Work request:
Make an exact copy of the lines from the one holding "Contact (794, 66)" through the end of the entries below, both ends kept, and of nothing else. Exclude pictures.

Data for review:
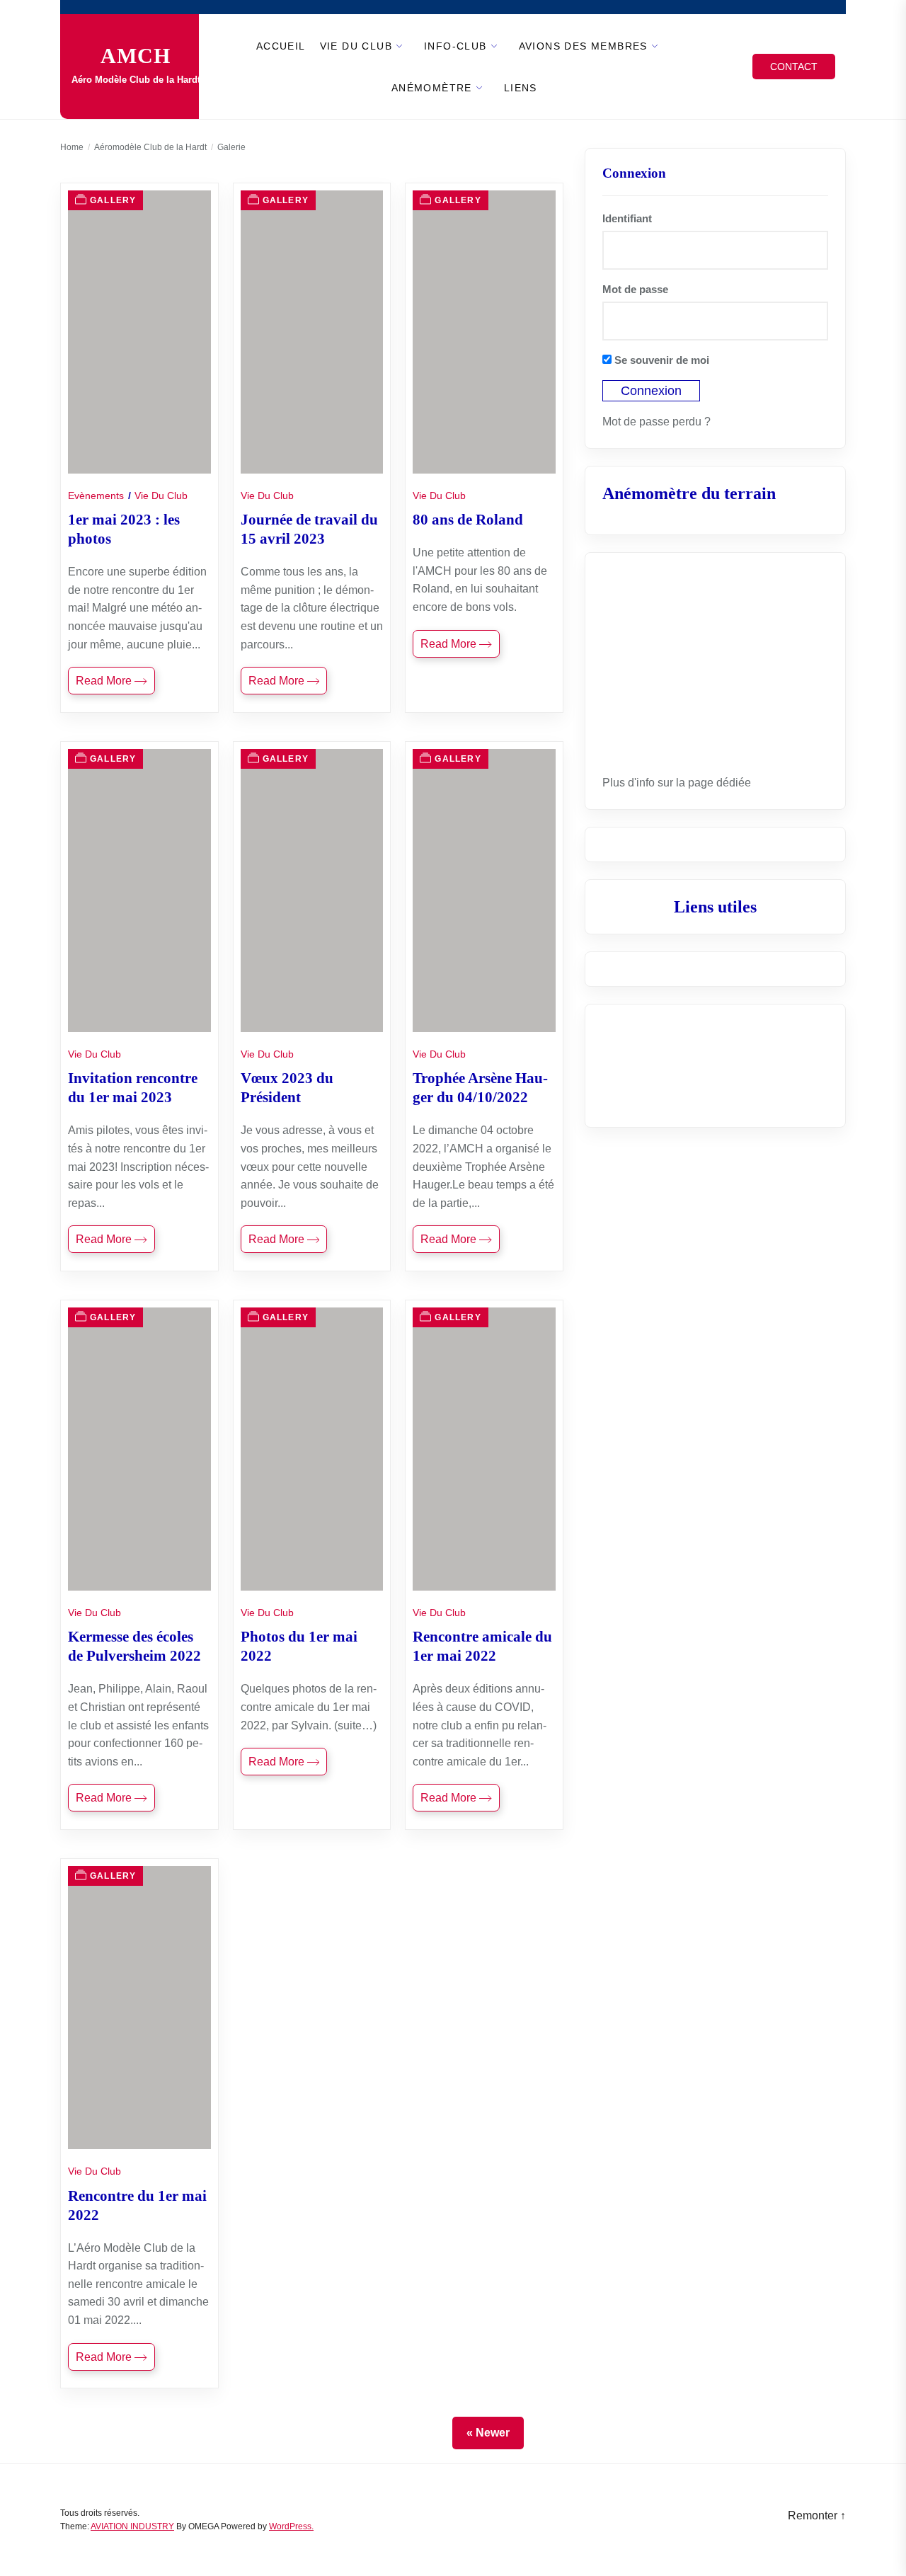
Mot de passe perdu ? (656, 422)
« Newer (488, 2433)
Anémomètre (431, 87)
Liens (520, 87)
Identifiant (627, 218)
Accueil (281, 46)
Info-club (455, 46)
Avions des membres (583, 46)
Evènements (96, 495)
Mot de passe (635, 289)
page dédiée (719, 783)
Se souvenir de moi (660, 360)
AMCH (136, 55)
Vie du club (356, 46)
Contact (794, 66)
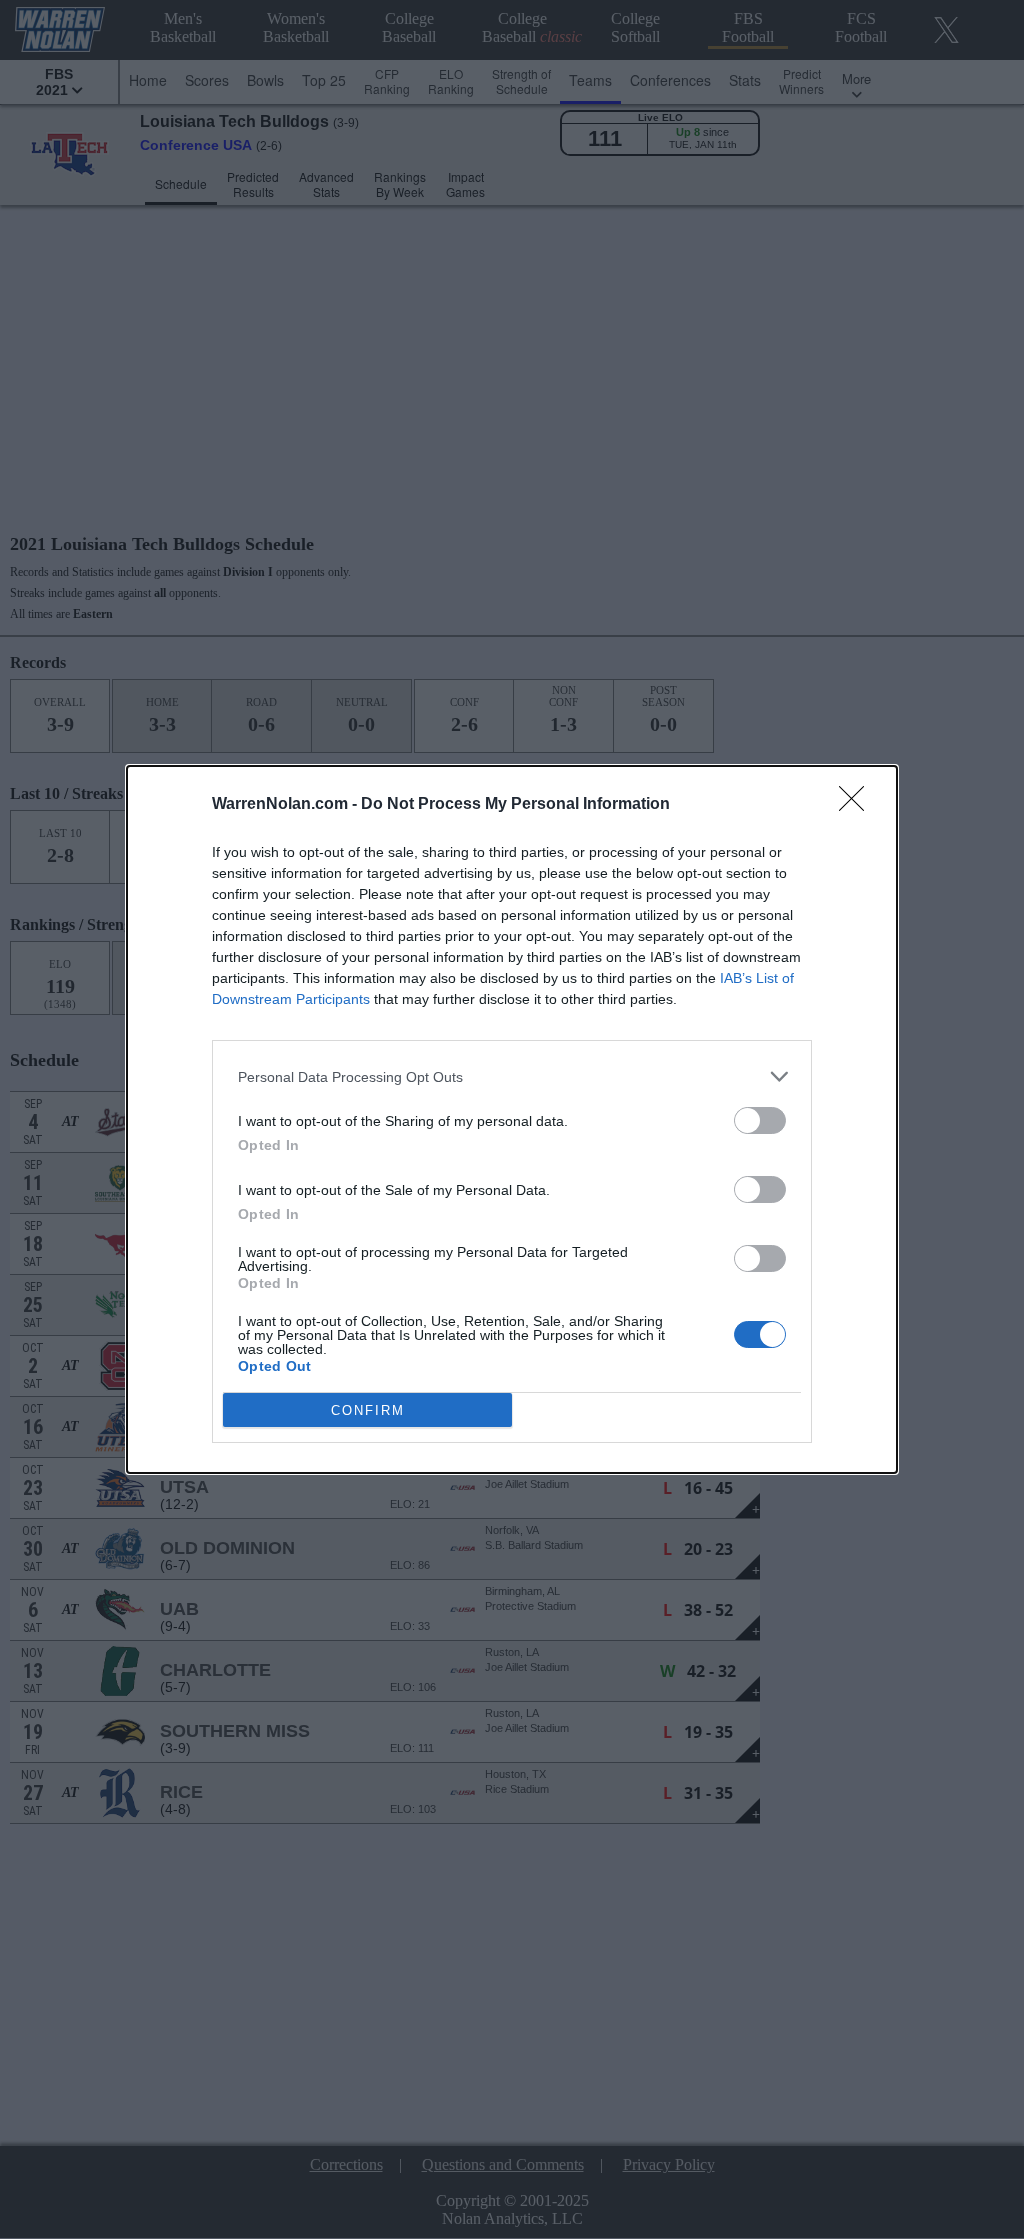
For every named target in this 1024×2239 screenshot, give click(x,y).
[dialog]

Exercise solution:
Contact (794, 66)
For every named target in this 1024×2239 screenshot, give click(x,y).
[dialog]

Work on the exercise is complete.